First, I traced them, then drilled and jigsawed to cut out holes for them. I made the holes too small, then spent an annoyingly long time trimming just a bit more, sanding, trying to make it fit, and repeating. This was necessary to make sure they fit as snugly as possible.

Once they were in place, I turned my drill as far on its side as possible and drilled through the hollow parts at the "bottoms" of the speakers (now, the faces turned towards the plate's center) into the wood. Some short panhead screws went in to hold the speakers in at that end.

The fit was so snug, I might have stopped there, but I didn't. I cut thin strips of wood, only a few millimeters wide, and longer than the speakers are wide. I removed the screws that held the tops of the speakers together, then found longer screws that would also fit, and drilled through the strips of wood to set those screws in place. The result was that each speaker had a brace across the top. I could then drill and screw it into the wood to secure the top end of each speaker in place.

The grilles I used are a little more grey and less black than I would have found ideal; it'd be perfect if the speaker grilles almost, but not quite, blended into the wood, so you didn't notice them at first, but when you did, they looked like speakers. But it's far more important that they be flush. And when you look at it, it looks like it's supposed to be just how it is. (In this picture, there's a bit more visible white wood edge, but that's covered up with touch-up paint later.)

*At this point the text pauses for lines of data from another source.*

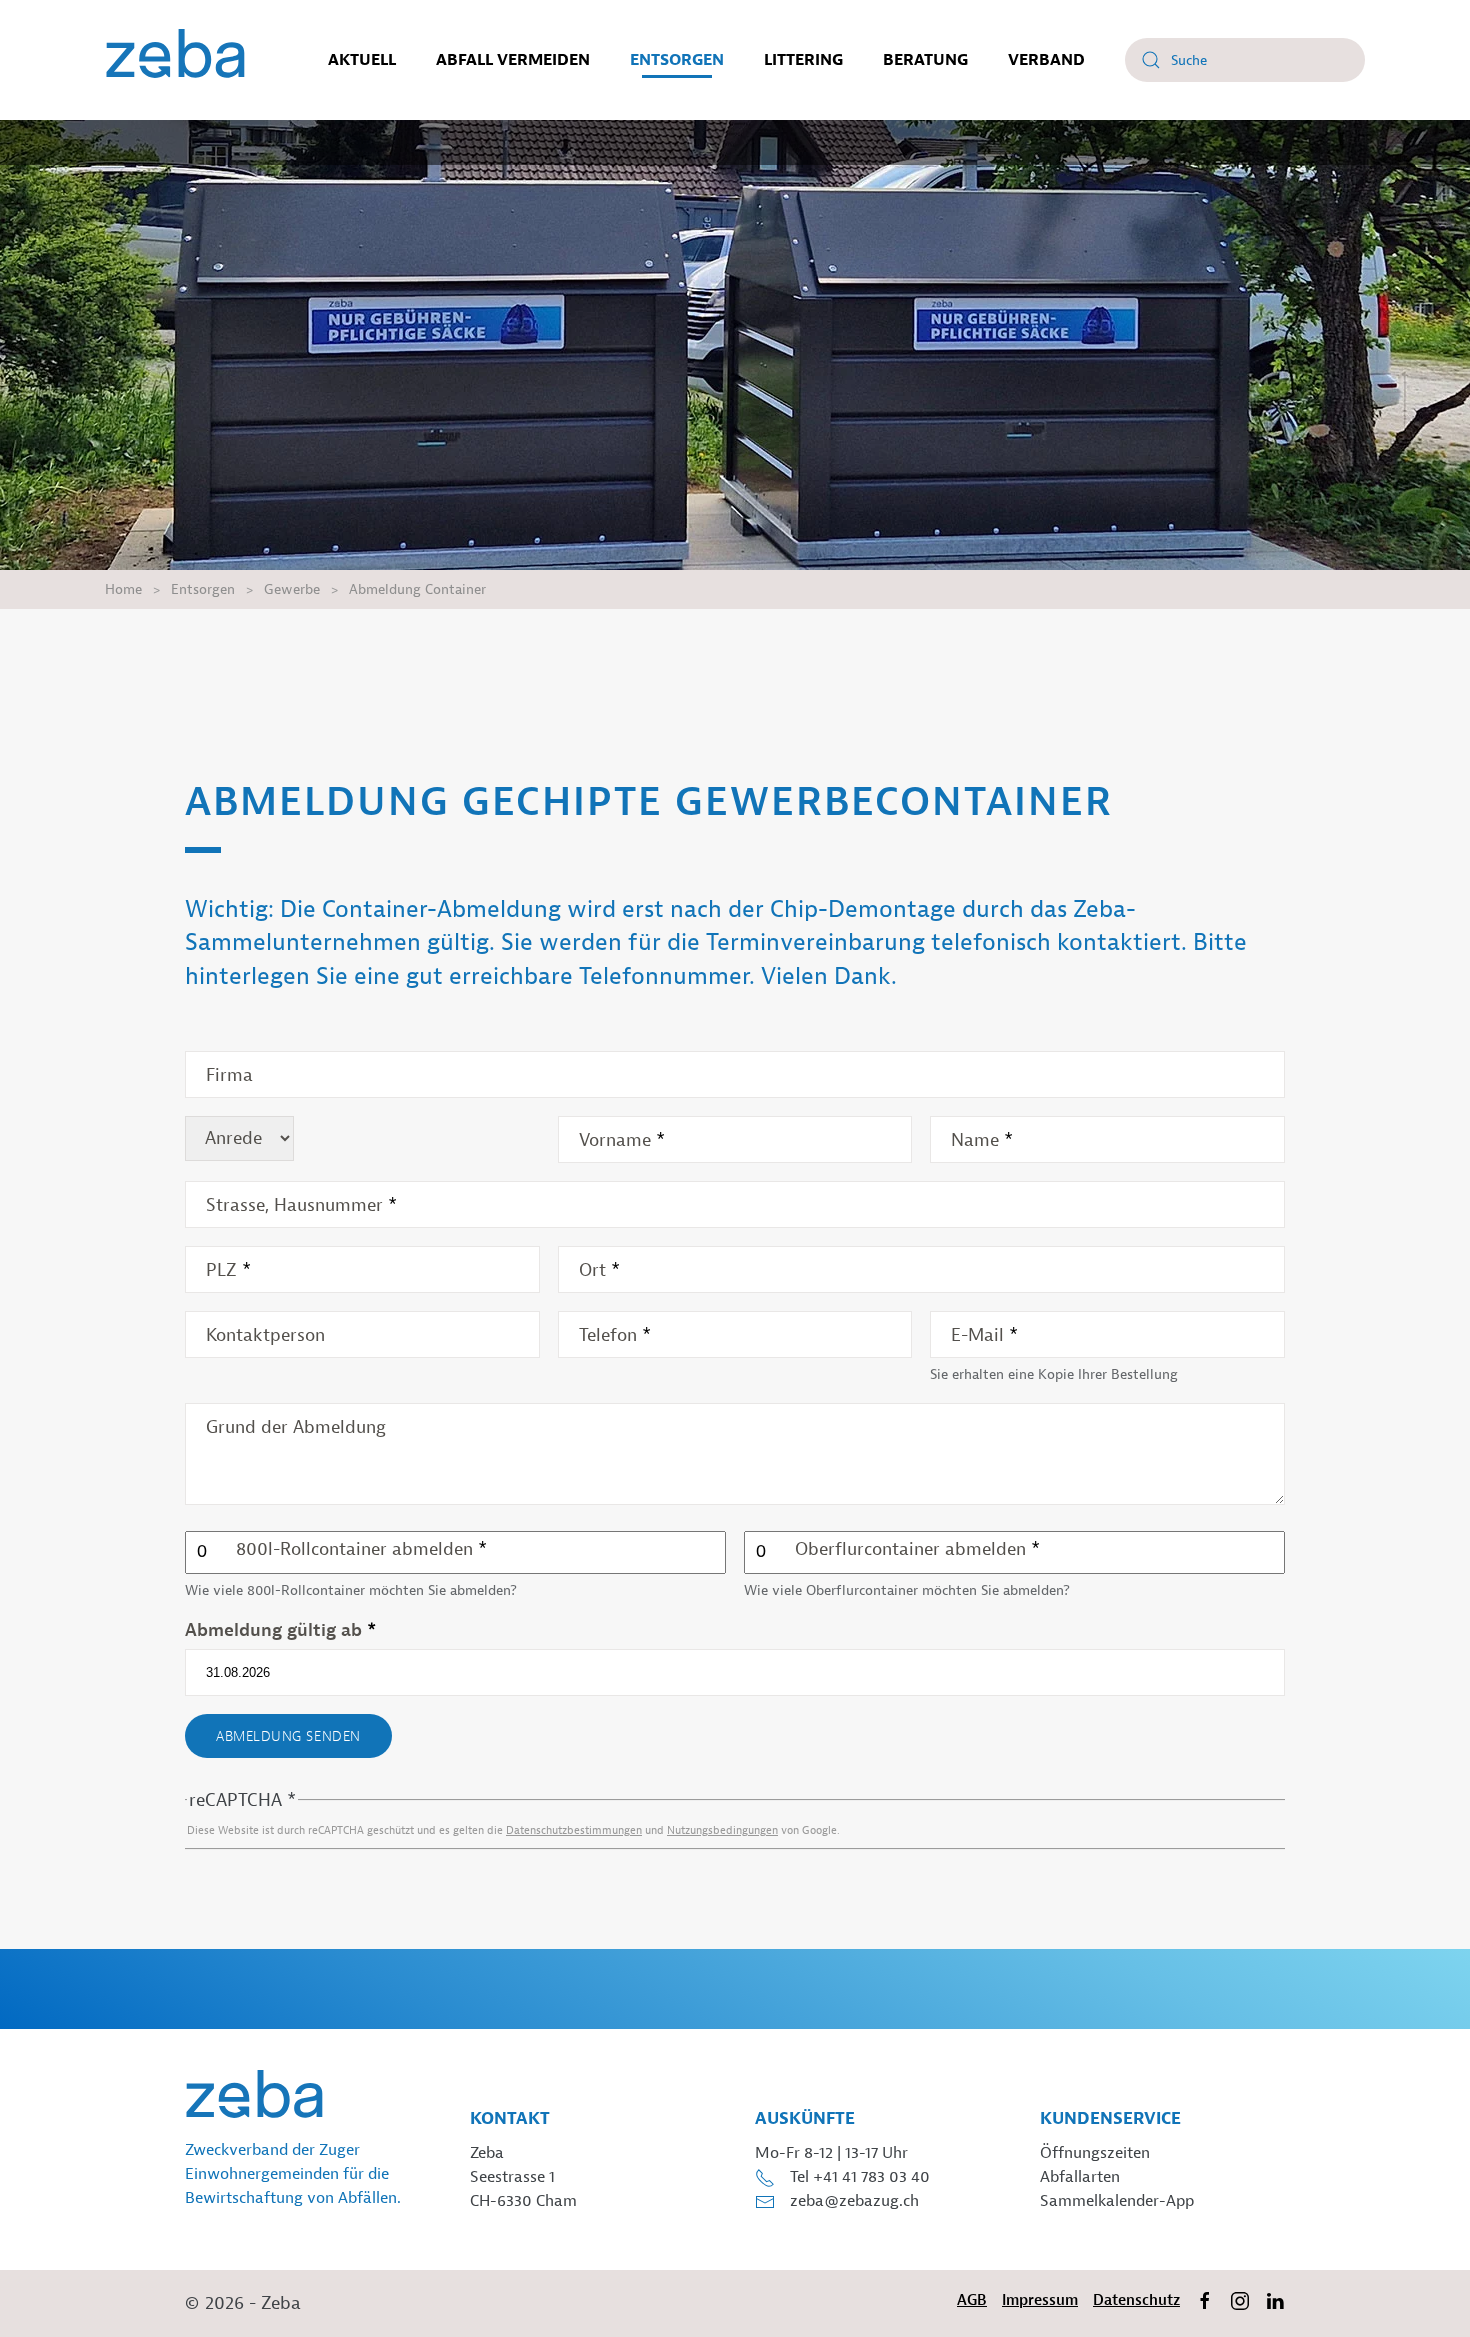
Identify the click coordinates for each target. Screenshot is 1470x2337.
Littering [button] (803, 60)
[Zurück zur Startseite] (176, 60)
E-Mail (984, 1335)
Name (982, 1140)
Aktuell (362, 60)
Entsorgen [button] (677, 60)
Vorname (622, 1140)
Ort (599, 1270)
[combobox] (1245, 60)
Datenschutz (1136, 2300)
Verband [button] (1046, 60)
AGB (972, 2300)
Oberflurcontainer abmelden (917, 1549)
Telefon (615, 1335)
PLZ (228, 1270)
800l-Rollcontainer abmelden (361, 1549)
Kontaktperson (265, 1335)
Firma (229, 1075)
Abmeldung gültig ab (280, 1630)
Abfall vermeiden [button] (513, 60)
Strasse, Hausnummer (301, 1205)
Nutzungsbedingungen (722, 1830)
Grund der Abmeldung (296, 1427)
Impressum (1040, 2300)
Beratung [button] (925, 60)
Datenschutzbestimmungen (574, 1830)
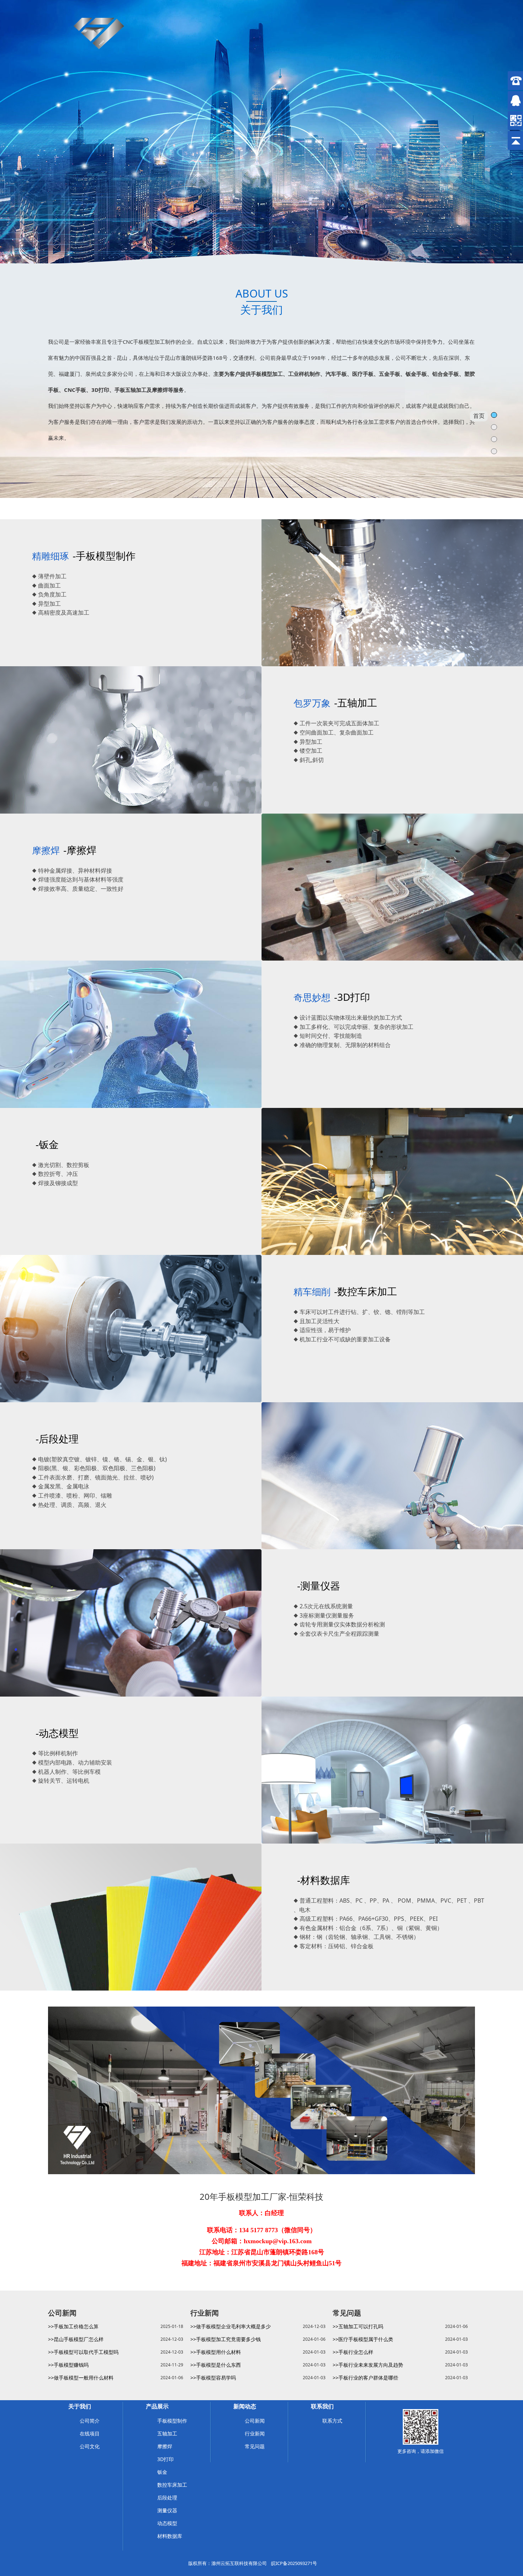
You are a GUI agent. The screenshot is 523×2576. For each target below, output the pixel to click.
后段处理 (167, 2497)
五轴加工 (167, 2433)
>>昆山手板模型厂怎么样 (76, 2339)
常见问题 (255, 2446)
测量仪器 (167, 2510)
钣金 (162, 2472)
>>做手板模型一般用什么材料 (80, 2377)
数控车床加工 (172, 2484)
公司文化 (90, 2446)
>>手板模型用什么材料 (215, 2352)
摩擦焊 (164, 2446)
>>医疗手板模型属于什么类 (363, 2339)
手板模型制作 (172, 2420)
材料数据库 (169, 2536)
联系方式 (332, 2420)
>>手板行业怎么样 (353, 2352)
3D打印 (165, 2459)
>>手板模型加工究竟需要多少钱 (225, 2339)
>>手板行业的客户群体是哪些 (365, 2377)
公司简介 (90, 2420)
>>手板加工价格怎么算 (73, 2326)
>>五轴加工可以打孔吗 (358, 2326)
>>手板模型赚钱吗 (68, 2364)
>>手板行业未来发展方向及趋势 (368, 2364)
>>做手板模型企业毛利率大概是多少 (230, 2326)
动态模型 (167, 2523)
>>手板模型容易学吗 (213, 2377)
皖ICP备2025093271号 (294, 2563)
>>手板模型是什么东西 (215, 2364)
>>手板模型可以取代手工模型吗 (83, 2352)
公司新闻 (255, 2420)
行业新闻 (255, 2433)
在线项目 (90, 2433)
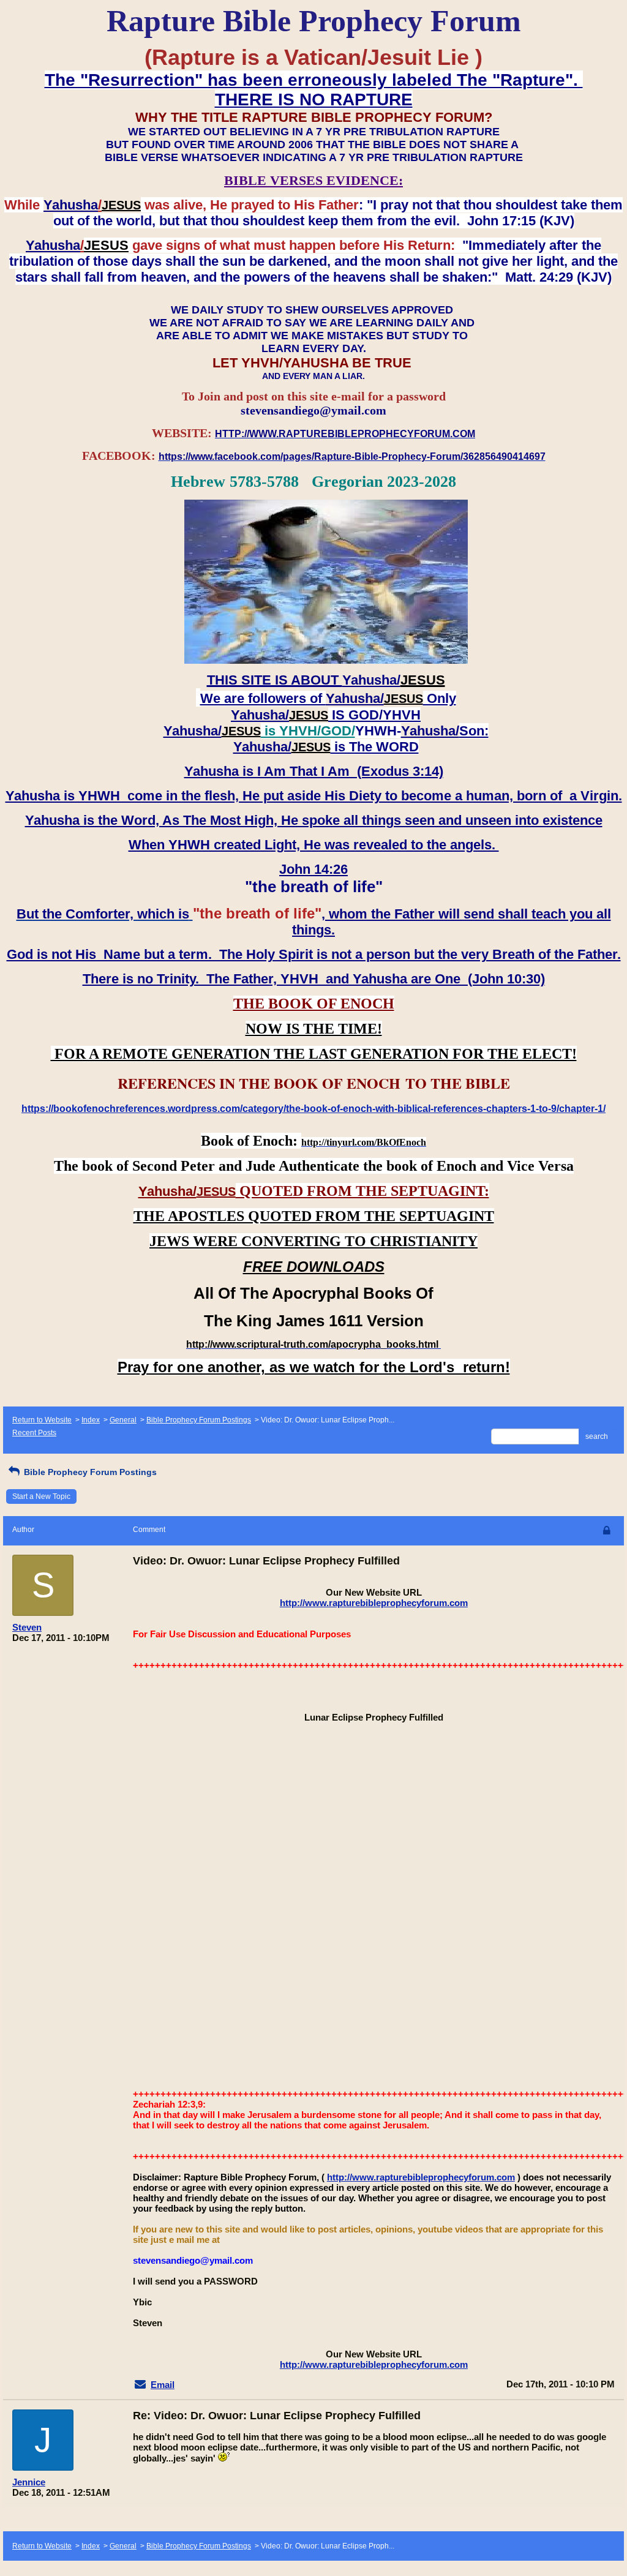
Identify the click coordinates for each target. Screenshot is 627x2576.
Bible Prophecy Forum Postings (198, 1420)
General (123, 1420)
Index (90, 1420)
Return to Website (42, 1420)
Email (163, 2384)
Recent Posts (34, 1433)
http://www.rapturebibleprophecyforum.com (374, 1603)
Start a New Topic (41, 1496)
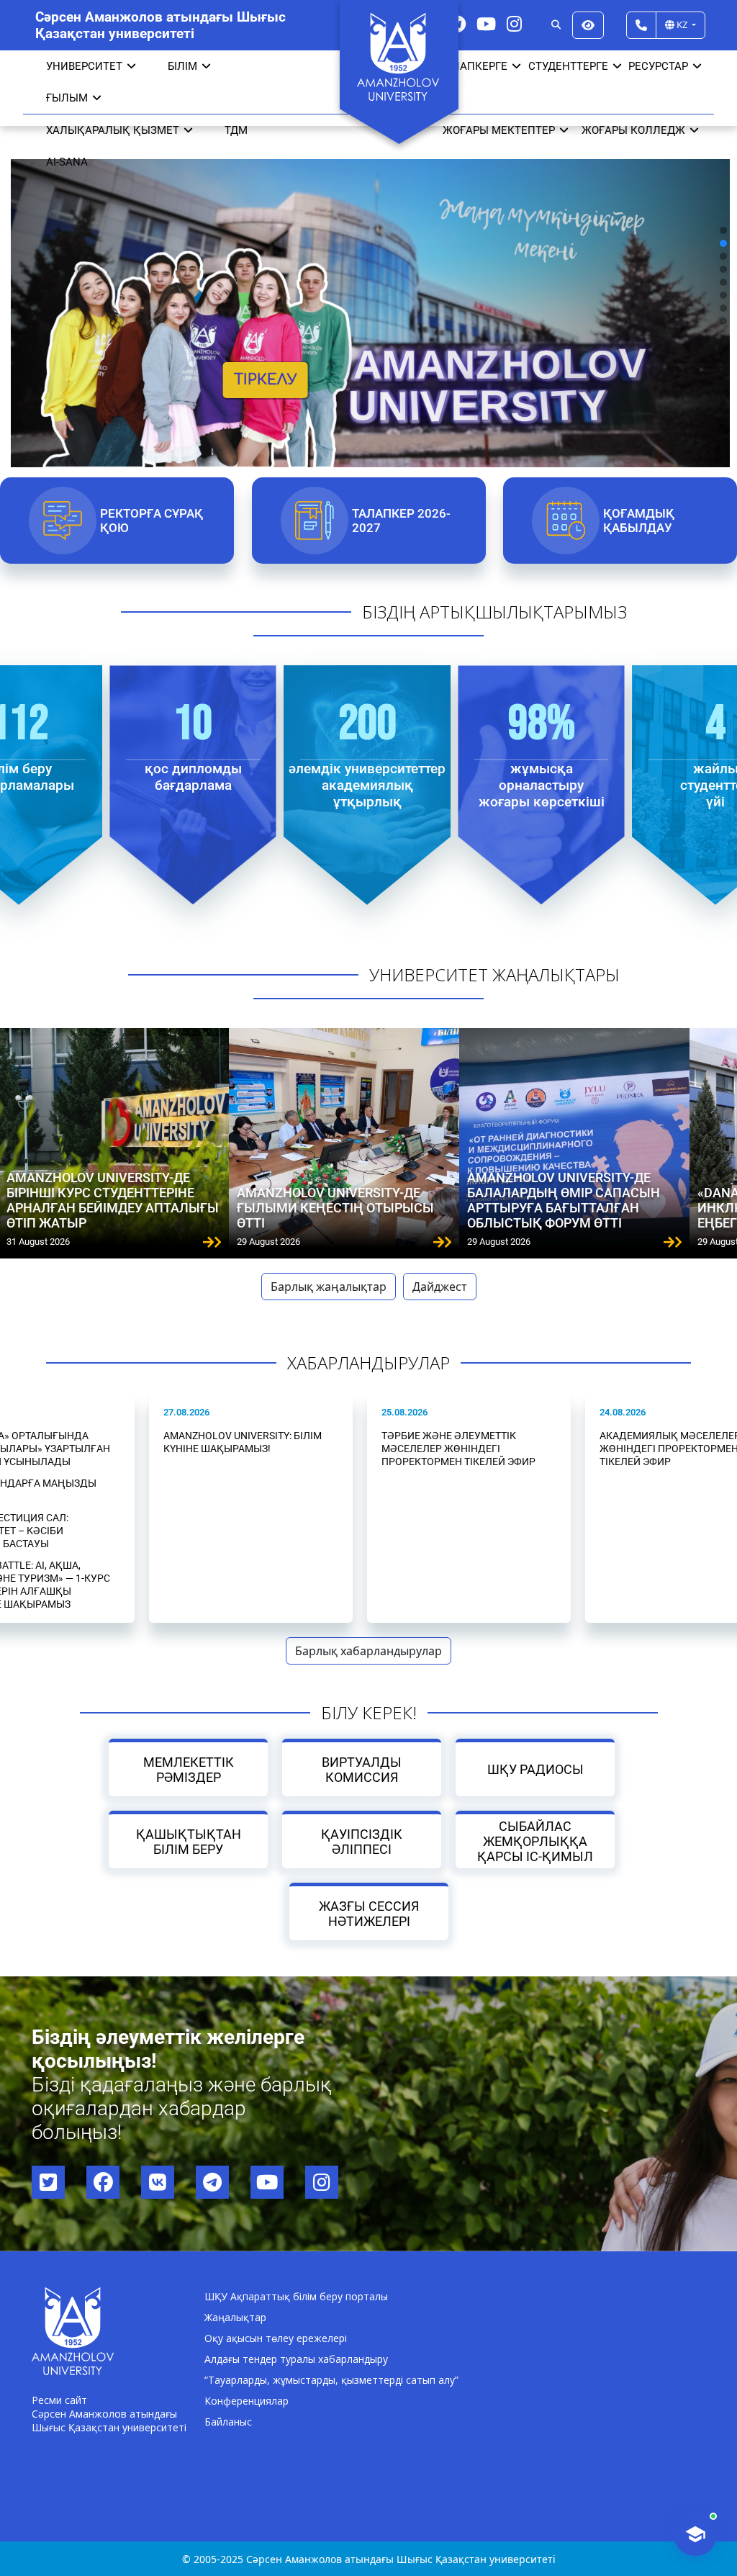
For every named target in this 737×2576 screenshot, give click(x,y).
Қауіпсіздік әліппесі (361, 1842)
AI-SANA (67, 162)
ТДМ (236, 130)
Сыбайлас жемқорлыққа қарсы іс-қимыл (535, 1841)
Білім (182, 66)
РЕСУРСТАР (658, 66)
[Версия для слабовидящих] (588, 25)
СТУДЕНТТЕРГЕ (568, 66)
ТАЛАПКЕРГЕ (473, 66)
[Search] (556, 25)
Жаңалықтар (235, 2317)
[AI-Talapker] (695, 2534)
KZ (681, 24)
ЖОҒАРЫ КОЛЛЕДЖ (633, 130)
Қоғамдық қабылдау (639, 520)
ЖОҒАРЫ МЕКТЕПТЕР (499, 130)
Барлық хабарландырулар (368, 1651)
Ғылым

The speaker plate is also the bottom edge of where the marquee will go, so I had to cut and route a groove for it here just as I did on the top, though at an angle this time. The process was pretty much the same despite the angle.

Once the plate is done, I installed it as I had the front. My design also has a 2" high "bevel plate" in between the speaker plate and monitor, which I also cut and installed at this time. That bevel plate serves no actual purpose; it just gives the front a little more sense of contour.